After fiddling for an hour, you eventually manage to get it all back together again, if it doesnt dry hit after the 2nd toot, chances are its flooded and gurgling before the 1st.
At this point you realize that getting the original cotton porosity and density correct might be a little more tricky than originally surmised.
So you hoes* for the RBA for Baby Beast and start wicking and building your own coils.
Somewhere, on a forum perhaps , you hear of a RTA thats very easy to build on and figure with all the hassle of fiddling on the tiny BabyBeast RBA it might be time to stick the hand in the pocket again for a proper RTA.

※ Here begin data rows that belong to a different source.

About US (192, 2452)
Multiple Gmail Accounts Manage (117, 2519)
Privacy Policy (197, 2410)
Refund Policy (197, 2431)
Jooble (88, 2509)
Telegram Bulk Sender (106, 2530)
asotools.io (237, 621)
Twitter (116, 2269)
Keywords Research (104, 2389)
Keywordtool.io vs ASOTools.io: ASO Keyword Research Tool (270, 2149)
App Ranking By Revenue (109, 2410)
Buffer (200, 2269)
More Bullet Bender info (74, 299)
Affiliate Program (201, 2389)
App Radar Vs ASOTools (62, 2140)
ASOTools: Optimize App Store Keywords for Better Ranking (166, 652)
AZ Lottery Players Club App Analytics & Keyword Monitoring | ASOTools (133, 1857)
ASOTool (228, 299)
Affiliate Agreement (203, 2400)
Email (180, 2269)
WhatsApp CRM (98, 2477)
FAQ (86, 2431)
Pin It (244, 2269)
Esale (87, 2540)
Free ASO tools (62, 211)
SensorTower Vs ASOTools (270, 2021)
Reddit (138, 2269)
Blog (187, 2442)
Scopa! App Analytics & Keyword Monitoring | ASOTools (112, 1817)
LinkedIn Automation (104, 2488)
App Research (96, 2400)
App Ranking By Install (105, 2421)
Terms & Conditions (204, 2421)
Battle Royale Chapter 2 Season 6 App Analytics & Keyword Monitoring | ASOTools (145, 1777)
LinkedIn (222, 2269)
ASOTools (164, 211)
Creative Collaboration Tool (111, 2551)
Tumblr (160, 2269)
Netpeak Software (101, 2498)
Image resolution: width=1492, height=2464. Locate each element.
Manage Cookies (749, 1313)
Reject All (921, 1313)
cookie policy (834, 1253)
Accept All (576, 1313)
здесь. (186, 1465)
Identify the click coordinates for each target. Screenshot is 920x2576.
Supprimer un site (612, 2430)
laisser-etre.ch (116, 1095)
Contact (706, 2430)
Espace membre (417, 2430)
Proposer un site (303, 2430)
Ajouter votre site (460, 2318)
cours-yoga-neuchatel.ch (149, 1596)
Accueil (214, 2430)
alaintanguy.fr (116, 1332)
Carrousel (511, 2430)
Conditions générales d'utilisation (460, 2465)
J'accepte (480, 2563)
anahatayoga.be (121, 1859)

Welcome to the rabbithole, its a slippery slope, but at least its clean from all the various solvents you've managed to acquire.

ps anyone looking for an ultrasonic cleaner? 

kidding its not for sale. 

*hoes as in cough up

Reactions: Like 3 | Winner 2 | Funny 3


----------



## JsPLAYn

I've rinsed many diferent types of coils before from ijust2 to aspire cleito and some more.. 

IT JUST DOESN'T TASTE THE SAME 

I had to try to be convinced as there are so many you tube threads showing you how and yes they look brand new after a wash and dry.. but what they dnt tell u on the you tube vids is how k*k it tastes afterwards lol

Baby beast coils are duur.. so I dnt blame the guy for asking lol coz after buying 4 coils which only last a week or so.. that's a whole new tanks money

Reactions: Agree 2


----------



## ivc_mixer

You guys just saved me R700... I was about to buy a UC this weekend to clean my Cleito 120 coils as, not just are they expensive, but it seems a lot of people like using them so they're scarce too (well, when I want to buy them that is)...


----------



## boxerulez

ivc_mixer said:


> You guys just saved me R700... I was about to buy a UC this weekend to clean my Cleito 120 coils as, not just are they expensive, but it seems a lot of people like using them so they're scarce too (well, when I want to buy them that is)...


Save 200

Order yourself a lekke dripper, maybe an Icon and with the change some unicors to make the dripping fun.

OR

I hear the Ammit2 is good (Basically a Kylin)

But prefer RDA, much space , flavour much wow.


----------



## ivc_mixer

I have a troll RDA which I love, but impractical when driving, etc. Getting awesome flavour on my Aspire but I am contemplating a Serpent Mini...


----------